Паутина судьбы — страница 26 из 52

Морхинин даже вспотел от возмущения.

– К сожалению, Василий Григорьевич часто необоснованно обещает авторам принять их рукописи для публикации, – опять вмешалась смазливая девица.

Лебедкин что-то подтверждающее промямлил.

– А вы кто такая, чтобы делать мне заявления о моей рукописи! – разозлился Морхинин. – Я отдавал повесть главному редактору и хочу слышать объяснение от него, а не от вас.

– Я шеф-директор и заместитель главного редактора, – теперь уже упирая обе руки в бедра, сказала девица. – Меня зовут Инна Горякова, имейте в виду.

– Но члены редколлегии… – Морхинин не скрыл презрительного взгляда на съежившегося Лебедкина.

– Они здесь больше не работают, – отчеканила Горякова.

Морхинин остолбенел.
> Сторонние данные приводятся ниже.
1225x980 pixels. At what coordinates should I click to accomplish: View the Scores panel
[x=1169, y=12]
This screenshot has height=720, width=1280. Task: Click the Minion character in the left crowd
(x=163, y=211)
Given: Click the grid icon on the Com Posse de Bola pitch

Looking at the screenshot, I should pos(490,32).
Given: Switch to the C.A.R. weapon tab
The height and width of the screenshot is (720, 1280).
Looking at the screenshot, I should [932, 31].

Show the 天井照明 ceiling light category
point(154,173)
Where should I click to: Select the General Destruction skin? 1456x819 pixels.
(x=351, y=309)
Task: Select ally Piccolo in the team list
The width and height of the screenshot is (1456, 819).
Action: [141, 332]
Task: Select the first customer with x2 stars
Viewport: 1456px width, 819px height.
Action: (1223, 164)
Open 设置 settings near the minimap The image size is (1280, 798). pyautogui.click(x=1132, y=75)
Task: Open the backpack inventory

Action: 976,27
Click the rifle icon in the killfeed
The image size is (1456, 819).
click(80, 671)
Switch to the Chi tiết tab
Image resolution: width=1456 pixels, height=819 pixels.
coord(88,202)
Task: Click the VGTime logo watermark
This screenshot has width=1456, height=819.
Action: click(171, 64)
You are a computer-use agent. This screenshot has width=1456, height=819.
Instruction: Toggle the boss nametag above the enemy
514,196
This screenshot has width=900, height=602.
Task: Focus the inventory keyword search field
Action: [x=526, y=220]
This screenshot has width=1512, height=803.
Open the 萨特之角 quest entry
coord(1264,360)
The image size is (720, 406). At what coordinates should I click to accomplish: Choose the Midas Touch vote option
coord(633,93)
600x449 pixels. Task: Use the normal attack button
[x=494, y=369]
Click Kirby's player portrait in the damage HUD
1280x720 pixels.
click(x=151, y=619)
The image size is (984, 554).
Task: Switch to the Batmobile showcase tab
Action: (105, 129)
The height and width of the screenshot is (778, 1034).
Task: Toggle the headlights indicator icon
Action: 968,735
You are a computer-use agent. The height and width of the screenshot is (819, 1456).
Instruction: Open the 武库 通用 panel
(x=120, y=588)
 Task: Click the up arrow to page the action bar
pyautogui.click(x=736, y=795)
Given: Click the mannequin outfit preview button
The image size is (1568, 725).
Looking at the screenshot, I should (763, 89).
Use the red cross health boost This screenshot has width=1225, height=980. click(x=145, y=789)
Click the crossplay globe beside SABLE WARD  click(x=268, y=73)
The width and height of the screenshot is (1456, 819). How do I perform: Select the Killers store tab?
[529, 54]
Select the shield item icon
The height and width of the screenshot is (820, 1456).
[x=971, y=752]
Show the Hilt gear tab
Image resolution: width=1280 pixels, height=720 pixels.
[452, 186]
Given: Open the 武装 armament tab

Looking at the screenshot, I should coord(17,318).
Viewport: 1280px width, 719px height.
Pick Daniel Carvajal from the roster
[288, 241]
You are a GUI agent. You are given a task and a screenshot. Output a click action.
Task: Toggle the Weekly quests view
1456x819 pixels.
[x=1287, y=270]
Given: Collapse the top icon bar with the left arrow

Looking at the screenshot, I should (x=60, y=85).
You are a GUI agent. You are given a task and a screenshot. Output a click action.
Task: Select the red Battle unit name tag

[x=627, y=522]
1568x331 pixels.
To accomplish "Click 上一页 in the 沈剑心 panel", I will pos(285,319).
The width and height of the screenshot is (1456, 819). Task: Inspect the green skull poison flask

Здесь столько лет действовала дружная, смелая, радикальная группа литераторов, да и отношения редколлегии с главным редактором сложились довольно свойские, почти как у разбойников с атаманом. И к тому же все они «не были врагами бутылки». Неужели эта молодая особа с остро торчащим бюстом, крутыми бедрами и наглым голосом сумела разогнать такую сплоченную компанию? И она же поставила в неловкое положение самодовольного старика Лебедкина?

– Хорошо, возвратите мою повесть, – сообразив, что дальнейшие пререкания бесполезны, мрачно сказал Морхинин.

– Да, она где-то… Инночка, найди автору его рукопись, – попросил Лебедкин смущенным голосом и обратил к девице взгляд побитого пса.

– Я понятия не имею, где рукопись этого субъекта.

– Она должна быть на столе главного редактора. Он же меня обнадежил, черт побери! – вскипел Морхинин.

– Нечего тут чертыхаться, талант! – крикнула, надвигаясь на Морхинина, Горякова. – Я не обязана знать, где валялась ваша повесть столько времени. Может, я выкинула ее в корзину!

Морхинин ощутил желание треснуть наотмашь по этому смазливому личику.

– Вы спросите лучше у Линника, – переходя на «вы» и посоветовав обратиться к первому подвернувшемуся сотруднику секретариата, оживился Лебедкин. – У него хранятся рукописи.

– И не обивайте здесь больше пороги, – посоветовала вслед Морхинину разошедшаяся девица.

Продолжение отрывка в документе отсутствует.